A l’échelle mondiale, la détérioration des écosystèmes côtiers et marins, la perte de biodiversité, la dégradation des terres et l’augmentation des risques climatiques compromettent la capacité des communautés à assurer leur sécurité alimentaire, leurs moyens de subsistance et leur résilience socio-économique. Ces dernières années, la Commune de Kribi 1 er dans la région du Sud Cameroun fait face à des pressions croissantes exercées sur ses écosystèmes côtiers et marins par les activités du port autonome, les plantations industrielles et les projets énergétiques et miniers. Ces enjeux interconnectés avec des actions telles que la surexploitation des ressources, l’expansion d’infrastructures lourdes, la pollution et les émissions de gaz à effet de serre appellent à des réponses intégrées qui conjuguent restauration écologique, pratiques productives durables et solutions énergétiques sobres en carbone, d’où la conception et la mise en œuvre du projet GECO-Kribi 1er, avec l’appui du Programme de Microfinancements du Fonds pour l’Environnement Mondial (PMF/FEM) du Programme des Nations Unies pour le Développement (PNUD), dans le cadre de la huitième Phase Opérationnelle (OP 8). Les initiatives stratégiques de l’OP8, sont (i) la conservation communautaire des écosystèmes et des espèces menacés (axe de prédilection) ; (ii) l’agriculture et la pêche durables et sécurité alimentaire ; (iii) les Co-avantages de l’accès à des sources d’énergie à faible teneur en carbone. Le projet GECO-Kribi 1er quant à lui est axé sur la conservation communautaire des écosystèmes et des espèces menacées et contribue également aux objectifs mondiaux d’atténuation du changement climatique et de préservation de la biodiversité.

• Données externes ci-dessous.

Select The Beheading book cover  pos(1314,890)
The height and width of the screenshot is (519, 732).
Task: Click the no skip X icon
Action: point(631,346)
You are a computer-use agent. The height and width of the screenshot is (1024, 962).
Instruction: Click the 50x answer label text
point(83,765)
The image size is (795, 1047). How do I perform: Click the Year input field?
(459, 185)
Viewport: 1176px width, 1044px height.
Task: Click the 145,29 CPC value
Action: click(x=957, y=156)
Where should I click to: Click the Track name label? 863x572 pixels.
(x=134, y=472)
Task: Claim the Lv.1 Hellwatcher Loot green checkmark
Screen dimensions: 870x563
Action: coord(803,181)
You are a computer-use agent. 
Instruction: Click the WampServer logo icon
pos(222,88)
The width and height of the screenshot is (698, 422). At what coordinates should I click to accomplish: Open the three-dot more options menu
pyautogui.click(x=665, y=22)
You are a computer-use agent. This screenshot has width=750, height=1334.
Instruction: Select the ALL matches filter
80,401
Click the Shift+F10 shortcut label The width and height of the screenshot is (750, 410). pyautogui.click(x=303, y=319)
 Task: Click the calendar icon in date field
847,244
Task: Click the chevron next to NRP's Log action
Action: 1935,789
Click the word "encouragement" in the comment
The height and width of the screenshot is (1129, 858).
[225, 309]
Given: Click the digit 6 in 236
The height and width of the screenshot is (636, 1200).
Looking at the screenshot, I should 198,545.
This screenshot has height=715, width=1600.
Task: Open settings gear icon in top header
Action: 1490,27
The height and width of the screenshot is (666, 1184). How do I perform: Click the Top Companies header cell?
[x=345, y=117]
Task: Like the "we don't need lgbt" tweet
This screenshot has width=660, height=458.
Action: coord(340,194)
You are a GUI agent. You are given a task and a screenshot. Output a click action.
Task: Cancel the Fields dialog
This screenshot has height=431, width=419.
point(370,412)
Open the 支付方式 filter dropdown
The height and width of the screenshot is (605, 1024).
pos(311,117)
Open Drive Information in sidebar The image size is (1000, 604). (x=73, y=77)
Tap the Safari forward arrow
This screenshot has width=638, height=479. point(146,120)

Le projet s’étend sur une durée de 18 mois, allant de mars 2026 à août 2027. Son implémentation passe par une pléthore d’activités notamment : Le diagnostic écologique participatif et cartographie des zones dégradées ; la création et entretien de pépinières communautaires de 5 000 plants pour mangrove & agroforesterie (Rhizophora, Avicennia, Anacardium, Acacia, palétuvier, etc) ; les campagnes de reboisement communautaire /restauration écologique et de suivi ; la formation sur la gestion durable, mangrove et énergie propre-fabrication et utilisation des fours améliorés ; la promotion de pratiques agroécologiques sur 5 lots à travers la mise en place de parcelles pilotes agroécologiques ; l’introduction et distribution de fours améliorés ; l’élaboration participative d’un plan communautaire de gestion durable des ressources suivi d’un atelier de restitution communautaire ; les sessions de sensibilisation scolaire et communautaire sur la conservation de la biodiversité, etc.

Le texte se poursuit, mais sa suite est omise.